At a recent campaign stop, Hillary said, “I want to be the President for EVERYBODY...  Everybody who agrees with me, people who don’t agree with me, people who vote for me, people who don’t have to vote for me...” And I don’t doubt that she did...


But neither she, nor her handlers, nor the pollsters realized or acknowledged the undercurrent of opposition to the practices and policies of the current Administration, the widespread resentment to the intransigence in Washington, and the frustration of a significant segment of the populace that is being “left behind,” for one reason or another, by the rapidly changing cultural and business realities in our country.... 


Tuesday was, as much as anything, a slap in the face at the status quo - our legislators in DC have frittered away the populace’s faith that they really are on the same page as their electorate... Preservation of that status quo keeps the majority of these politicians in their comfortable positions of power, feeding at the extravagant public trough, gallivanting all over the country and the world on the taxpayer’s dime, yet stalemated at every corner by their intractable positions on so many issues of importance... 

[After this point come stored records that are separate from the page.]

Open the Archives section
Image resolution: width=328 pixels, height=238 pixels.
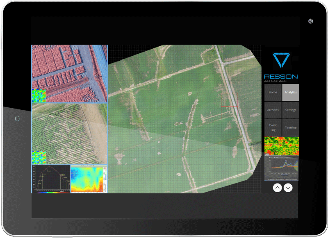273,110
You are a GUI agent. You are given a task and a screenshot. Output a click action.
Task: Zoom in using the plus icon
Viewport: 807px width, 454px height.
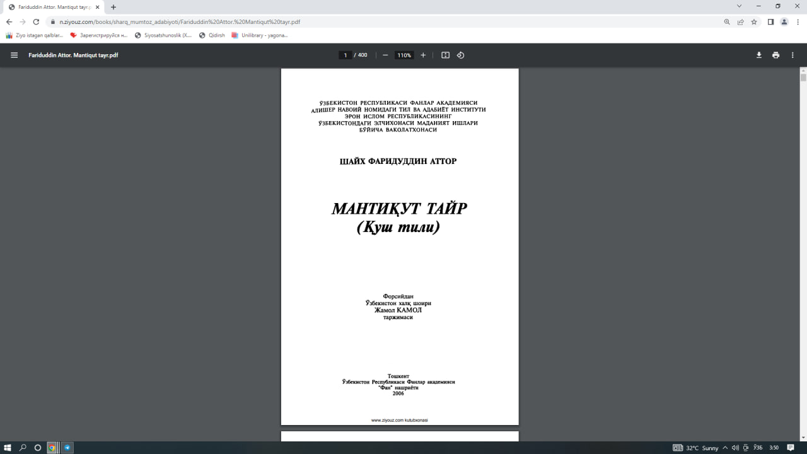coord(423,55)
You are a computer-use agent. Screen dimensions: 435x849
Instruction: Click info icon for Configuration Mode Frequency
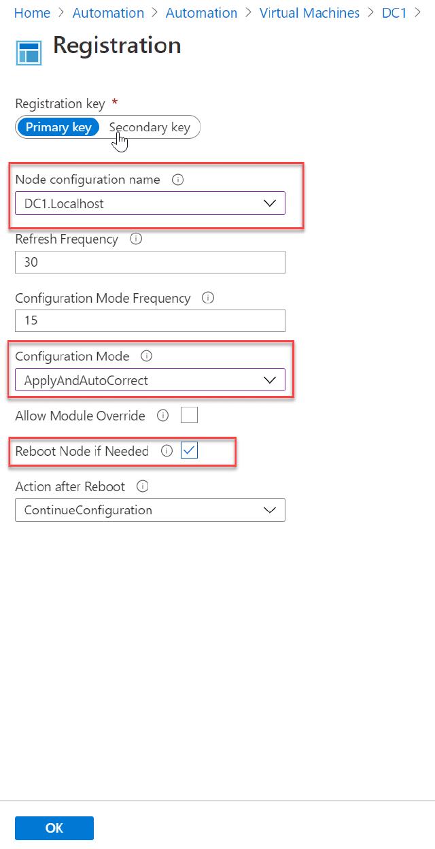click(209, 298)
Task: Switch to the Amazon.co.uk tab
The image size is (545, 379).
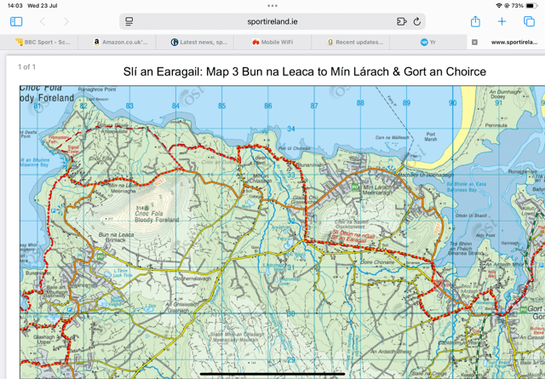Action: click(120, 42)
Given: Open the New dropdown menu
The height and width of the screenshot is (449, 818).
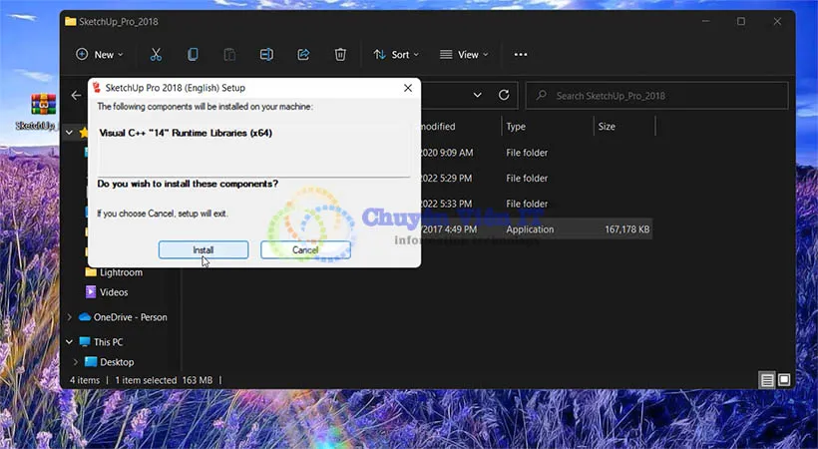Looking at the screenshot, I should 99,54.
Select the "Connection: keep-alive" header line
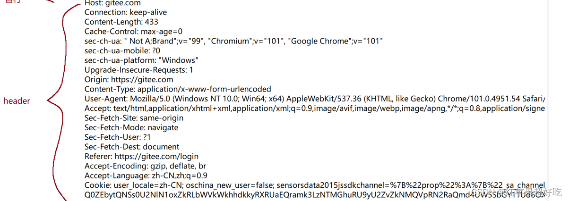Image resolution: width=569 pixels, height=201 pixels. tap(126, 12)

Hillary failed because she did not communicate fresh ideas that were going to address these concerns... The prospect of eight more years of the same policies that had failed much of her base was not much of a motivator to encourage the fringes of her constituency to vote in numbers great enough to offset the multitudes of the frustrated, who were not excited by the promise of more of the same or less.


Maybe it is just a fact of life in America today that many citizens do not want their worlds, as they have grown up with and have known all their lives, to change rapidly... perhaps their religious beliefs or the DNA of their family values are unsettled by the continuing onslaught of change being forced upon them by the ruling proliteriat and the court systems... 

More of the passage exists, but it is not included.